Dança dos Dísticos e No alto da ladeira de pedra estão
repletos deste tipo de poems, lyrics e de uma combinação muito especial
dos dois. Talvez por ser maranhense eu consiga identificar com mais facilidade
esse jeito todo especial que só os
poetas maranhenses têm de fazer poesia – na minha opinião, claro. Não me deixa
mentir Ferreira Gullar, Zeca Baleiro e o próprio Gonçalves Dias, filho também
de Caxias, como o nosso Carvalho Junior, autor dos livros citados acima.

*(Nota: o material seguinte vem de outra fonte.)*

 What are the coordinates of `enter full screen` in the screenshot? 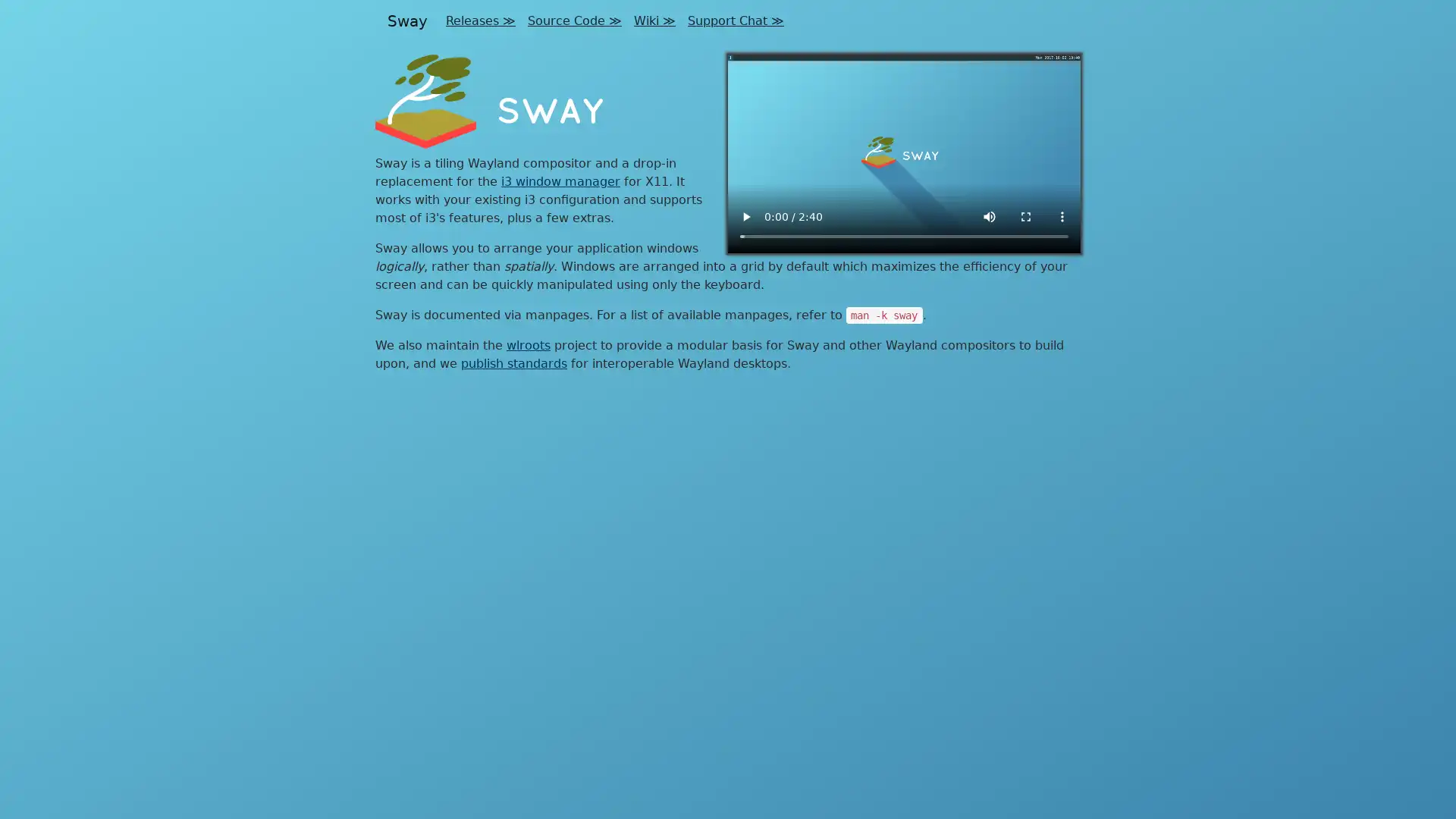 It's located at (1026, 216).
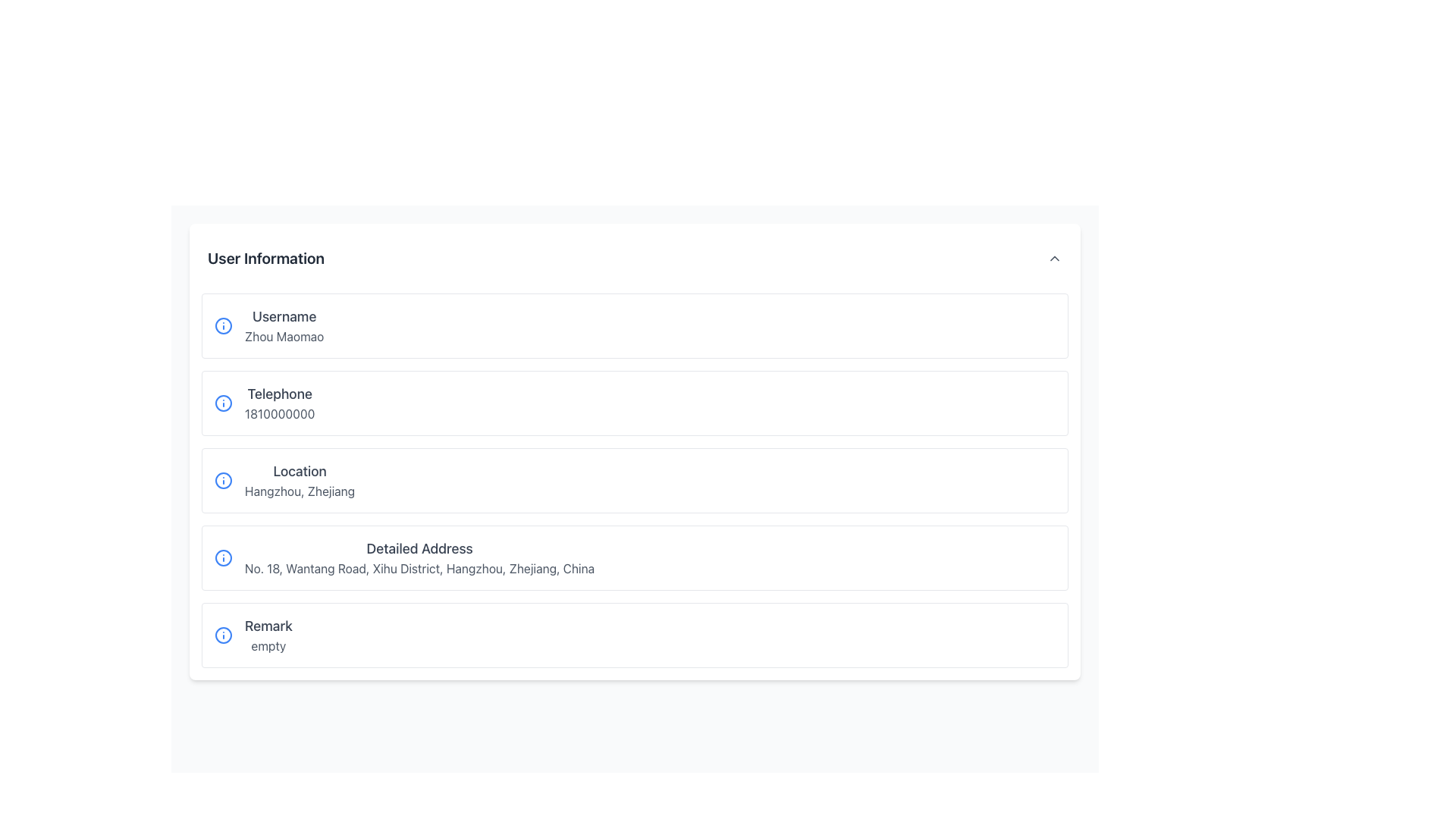 This screenshot has width=1456, height=819. I want to click on the Text Display element that shows the user's detailed address, located directly below the 'Detailed Address' label, so click(419, 568).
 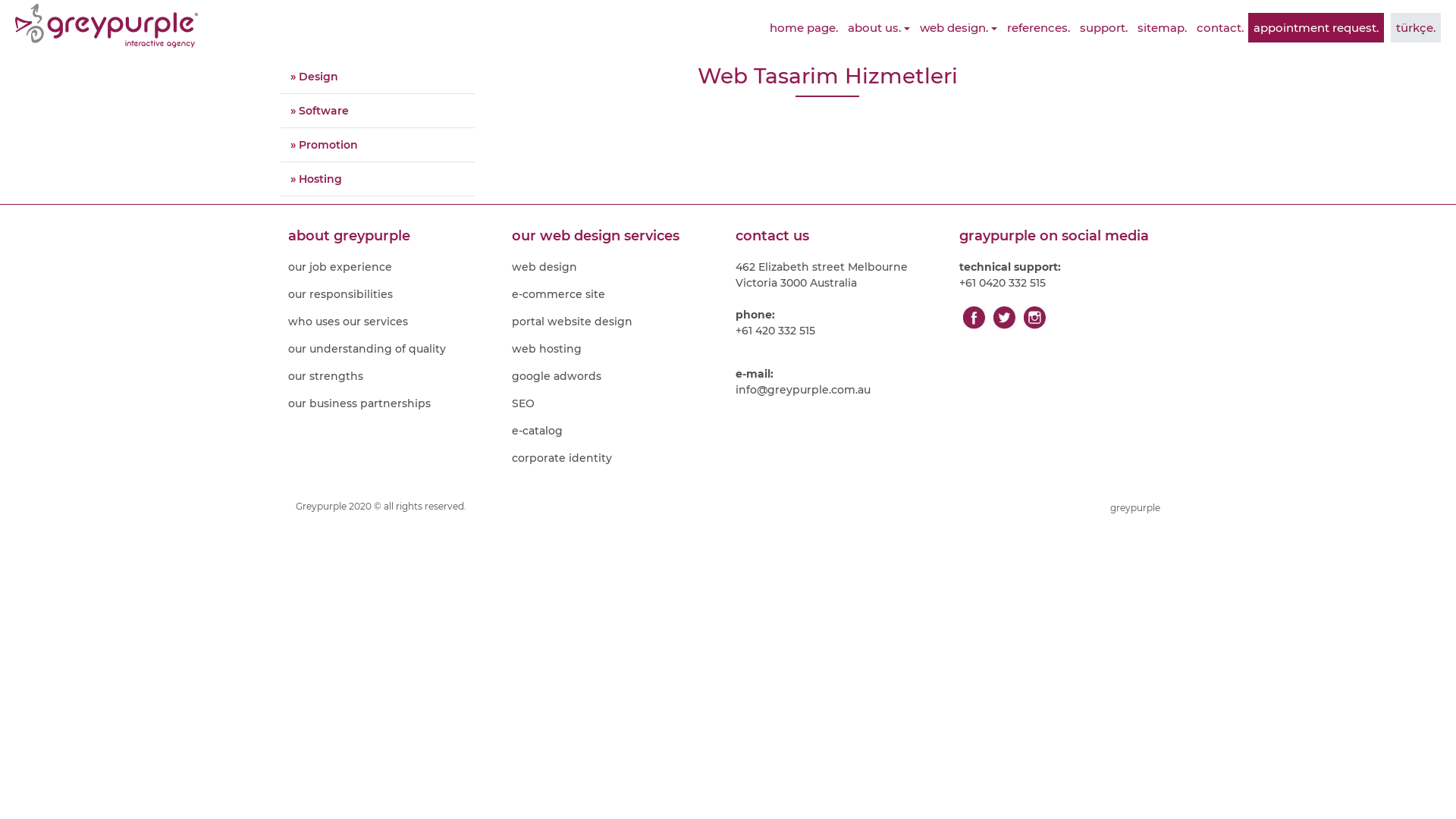 I want to click on 'greypurple', so click(x=1135, y=507).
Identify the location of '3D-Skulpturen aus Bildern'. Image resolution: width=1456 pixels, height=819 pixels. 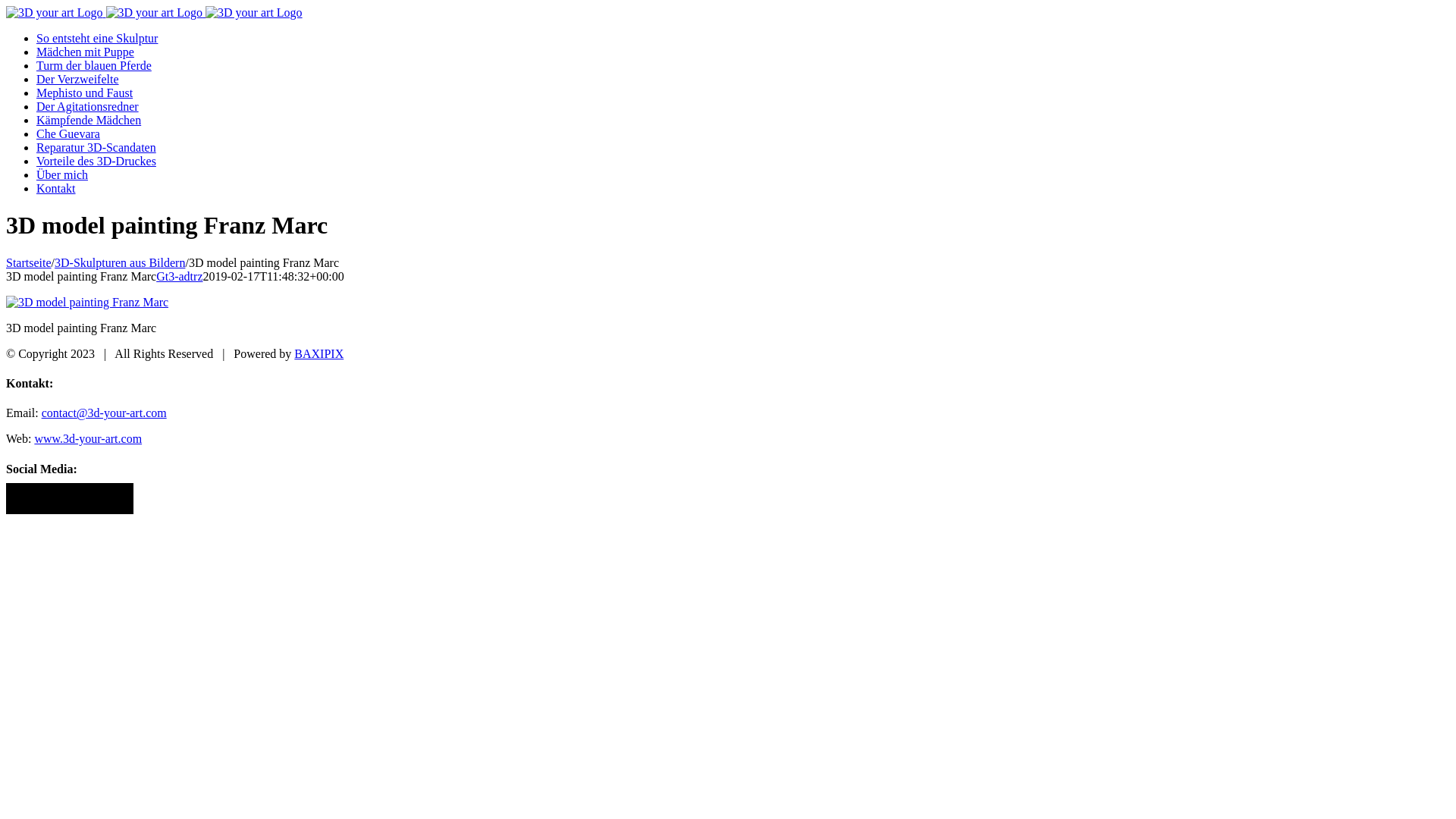
(119, 262).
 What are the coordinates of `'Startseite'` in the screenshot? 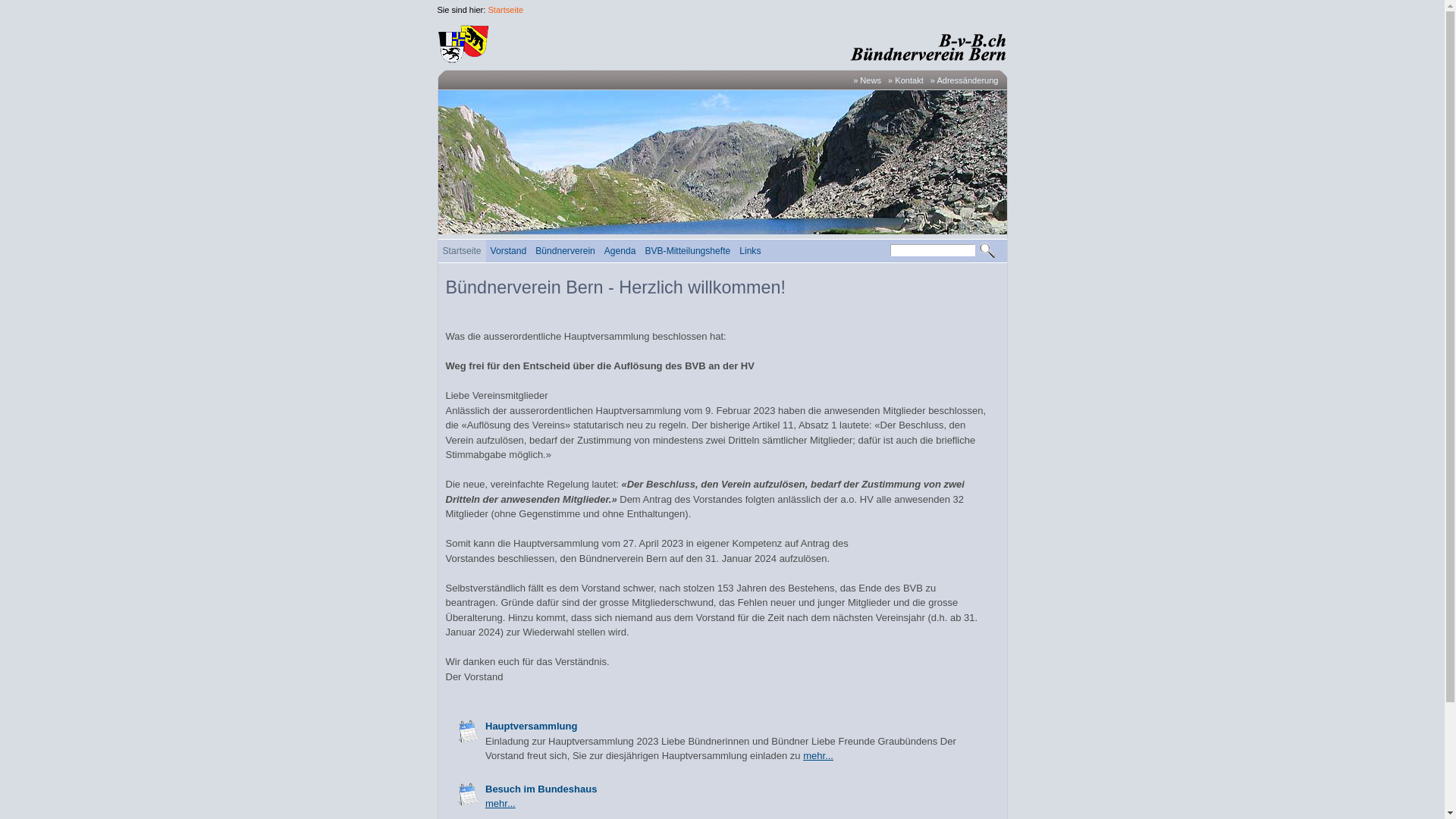 It's located at (505, 9).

Tenho dificuldade em definir rapidamente o que seria esse jeito todo especial maranhense de fazer poesia, portanto paro por aqui com as considerações genéricas e passo às
impressões de leitura, pedindo devida licença ao poeta para usar como matéria prima pérolas de seus próprios versos:
No alto da
ladeira de pedra
No alto da
ladeira de pedra entreguei-me ao prazer lírico e pude apreciar as
curvas dos versos para ler pípedos. Versos para ler pípedos e versos pra não
ler tépidos, versos para ler-se pondo-se nos lugares do eu poético, nos lugares
tantos da infância pura que bebe da água doce dos rios que os meninos de
piscina sequer imaginam.
No alto da
ladeira de pedra cheguei a sentir o bom cheiro do sabão de coco das
esquinas de caxias maranhenses, e o odor forte da indignação com o descuido,
com o descaso e com a falta de memória. Mas também senti o perfume do orgulho,
bem dosado, de ser de Gonçalves Dias, e dos índios da tribo Quirola, parte da
história e poético legado.
No alto da
ladeira de pedra enxerguei letripulias pulando amarelinha entre versos
que se enraízam em Macondos bem fundadas, negros buracos ou abismos que nos
olham de volta entre páginas e entre épocas em que havia Chaplins, alexandrinos
e boas escolas que ensinavam "fazer cantar a pedra", como disse Salgado.
No alto da ladeira
de pedra senti machadadas e a dor de lembranças que por meio
de flandres recusam-se a mostrar-se óbvias. Mas também vi lembranças alegres,
tecidas na rede de antepassados e na esperança da troca de penas e pernas, no
renovo criativo que projeta a poesia no tempo e na ousadia dos poetas.
No alto da
ladeira de pedra vi imagens-movimento em frases de rolimã, vi imagens
místicas dançando em dísticos, soneto-forma e livres construções que se prendem
de bom grado a laços sensuais de versos sentidos e bem pensados, versos
plásticos (pois carregam a imagem), construídos na consciência da arte da
versiplantagem. Versos dos quais não cabe dizer que sejam banais ou por acaso,
muito ao contrário: No alto da ladeira de
pedra os versos descem encarrilhados na linha de quem sabe da arte o
bordado.
Com muita alegria vejo do alto desta ladeira a renovação da rocha da poesia maranhense, rocha assentada na tradição e lapidada
pelo novo dos ventos dos versos que dançam e transcendem.
No alto da
ladeira de pedra vi renovada a esperança para todos os poetas que não
desistem de levar adiante, num mercado infestado de falsos diamantes, a pureza
das pedras líricas, pedras que carecem de garimpeiros cada vez mais sensíveis
que as separem do falso ouro das coisas do dia a dia.
No alto da
ladeira de pedra vi a continuidade sóbria da poesia de Carvalho Junior,
editada mais uma vez com esmero pela patuá dos poetas, a mesma editora que
trouxe dança dos dísticos aos olhos
do mundo.
Só posso dizer que a contemplação do alto desta
ladeira muito me foi prazerosa. A língua da tejubina arde e chicoteia, por
vezes até faz cócegas, mas não deixa de dizer ao que veio, não se permite
passar por morta.
No alto da
ladeira de pedra, Carvalho Junior, Editora Patuá, 2017.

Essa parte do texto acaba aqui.